The quantity of data stored in data warehouse environments is growing at an unprecedented rate. There are several reasons for this growth. For example:
- Database users are retaining enormous amounts of detailed data such as transaction history, web search queries, and detailed phone records.
- As data mining algorithms continue to improve, and as increasing processing power becomes available, organizations are analyzing much older historical data to predict future trends more accurately.
- Stricter regulations and audit standards now require businesses to keep data for longer periods of time than previously.
- Many businesses are eliminating the cost of keeping paper-based records by switching to web-based records.
Given the high cost associated with enterprise storage, it is a challenge for a database administrator (DBA) to justify the need to move the entire warehouse to faster leading-edge storage and delegate the slower (but still expensive) hardware for in-house testing. The advent of solid state drives (SSD) further accelerates the need for a tiered storage configuration where some data resides on the faster SSD disks while other data resides on slower magnetic disk. The DB2 V10 release offers a wide range of features and tools to support a multi-tiered warehouse where part of table data can reside on SSD media while the remaining (historical data) within the same table resides on slower, less expensive hardware, thereby improving the overall total cost of ownership (TCO) for the warehouse.

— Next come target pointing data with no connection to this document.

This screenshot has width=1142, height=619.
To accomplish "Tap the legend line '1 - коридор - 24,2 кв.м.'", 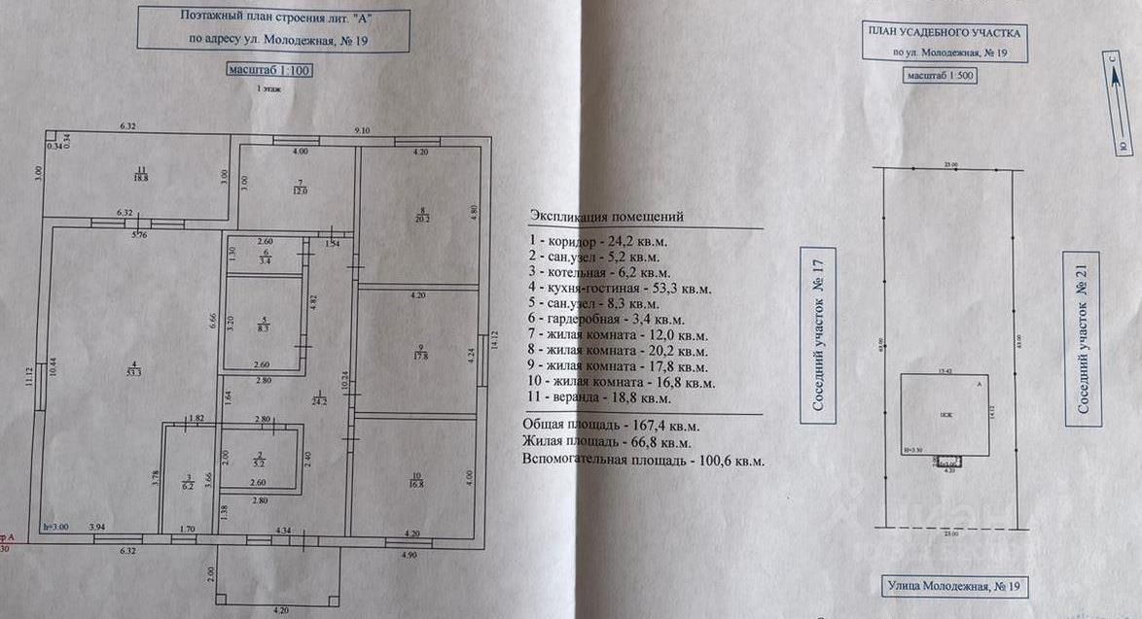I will (x=603, y=238).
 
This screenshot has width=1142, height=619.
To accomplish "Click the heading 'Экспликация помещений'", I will (x=607, y=215).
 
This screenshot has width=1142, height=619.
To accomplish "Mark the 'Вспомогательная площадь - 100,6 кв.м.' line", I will (x=643, y=460).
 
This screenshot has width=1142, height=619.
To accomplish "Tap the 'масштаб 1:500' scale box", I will (x=939, y=75).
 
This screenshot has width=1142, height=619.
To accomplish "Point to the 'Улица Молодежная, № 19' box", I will (x=951, y=587).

In database systems, there is a strong tendency for a relatively small proportion of data to be hot data and the majority of the data to be warm or cold data. These sets of multi-temperature data pose considerable challenges if you want to optimize the use of fast storage by trying not to store cold data there. As a data warehouse consumes increasing amounts of storage, optimizing the use of fast storage becomes increasingly important in managing storage costs.

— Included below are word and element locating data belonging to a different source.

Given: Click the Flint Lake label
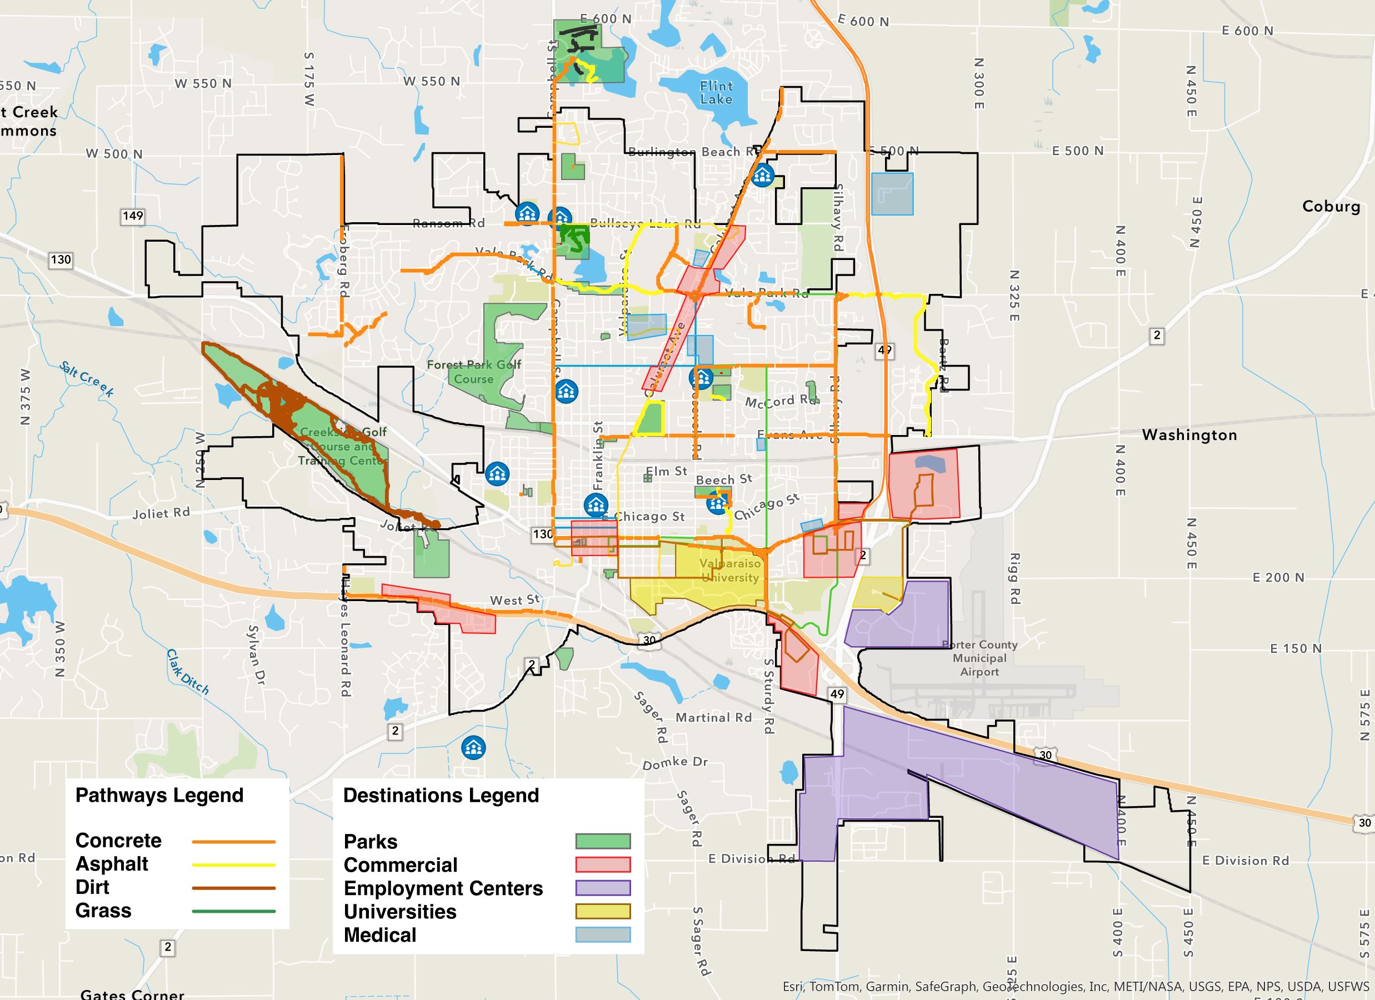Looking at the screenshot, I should pyautogui.click(x=716, y=93).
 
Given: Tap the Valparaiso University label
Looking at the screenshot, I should pyautogui.click(x=730, y=571).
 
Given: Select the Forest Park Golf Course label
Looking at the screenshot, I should pyautogui.click(x=473, y=372).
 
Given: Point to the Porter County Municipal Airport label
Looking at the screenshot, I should pyautogui.click(x=979, y=658).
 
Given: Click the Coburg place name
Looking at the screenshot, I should pyautogui.click(x=1331, y=206).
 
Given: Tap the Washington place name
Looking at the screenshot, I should pyautogui.click(x=1189, y=435).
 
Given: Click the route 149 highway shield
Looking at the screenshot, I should pyautogui.click(x=133, y=216).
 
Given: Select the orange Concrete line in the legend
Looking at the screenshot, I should pyautogui.click(x=233, y=842).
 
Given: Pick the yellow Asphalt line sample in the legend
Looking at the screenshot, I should pyautogui.click(x=233, y=865).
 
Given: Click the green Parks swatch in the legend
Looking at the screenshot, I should pyautogui.click(x=603, y=841).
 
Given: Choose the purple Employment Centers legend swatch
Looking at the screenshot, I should pyautogui.click(x=603, y=888).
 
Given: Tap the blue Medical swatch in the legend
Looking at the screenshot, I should pyautogui.click(x=603, y=934).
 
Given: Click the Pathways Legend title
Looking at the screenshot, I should pyautogui.click(x=159, y=795).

DB2 V10 introduces storage groups wherein each storage group represents a tier of storage in the warehouse. A storage group provides for logical grouping of paths on storage subsystems with similar attributes. By associating automatic storage table spaces with a storage group, database administrators can place data that is accessed more frequently into faster storage while data that is accessed less often is still available, albeit with a slower response time.
As time goes by, newer data is ingested in the warehouse. The existing hot data is no longer accessed as much as before and needs to make way for the newly ingested data. This is achieved by the DBA changing the storage group that the table space is currently associated with. While the table space data moves from hot storage to warm storage, the data continues to be available to queries. The actual data movement happens asynchronously and can be suspended to allow for more important query workloads to run faster. The asynchronous data movement can then be resumed later when the reporting workload on the system is light.
InfoSphere Optim Configuration Manager V2.1.1 includes a job manager that you can use to define one or more scheduled data migration jobs. This allows the DBA to define an age based policy of when data partitions automatically move to a different storage tier.
Using DB2 WLM, you can now prioritize an activity based on the data that the activity accesses, either before the activity executes (predictively) or while the activity is executing (reactively).
To prioritize an activity, you use a combination of a data tag, which is a numeric identifier applied to a table space or storage group, and WLM controls. For example, if you have a table space IMPORTANT_TS containing critical data that has a data tag assigned to it, you could map any query that reads data from a table in this table space to a service class that is allocated a higher percentage of overall CPU cycles on the system.
You can assign a data tag directly to a table space or assign the data tag to the storage group for the table space and have the table space inherit the data tag from the storage group.
Predictive prioritization using work class and work action sets uses an estimated data tag list that is obtained for an activity at compile time, similar to cost and cardinality estimates. The estimated data tag list contains the data tags for all table spaces that the compiler believes will be accessed during execution of the activity. You can define work class sets to identify activities that have a particular data tag in their estimated data tag lists. You can then define a work action to map any activities matching a work class set to a specific service class before they begin to execute.
Reactive prioritization using the new DATATAGINSC threshold maps an activity to a different service class at run time when the activity accesses data that is assigned a particular data tag. For example, you can specify that an activity will be mapped to a different service class when it reads data from a table space with data tag value of 3. Reactive prioritization is useful if the compiler cannot accurately estimate the list of data tags for the activity. An example of such a case is a query against a range-partitioned table that uses parameter markers. The compiler cannot necessarily determine what table ranges are accessed in advance.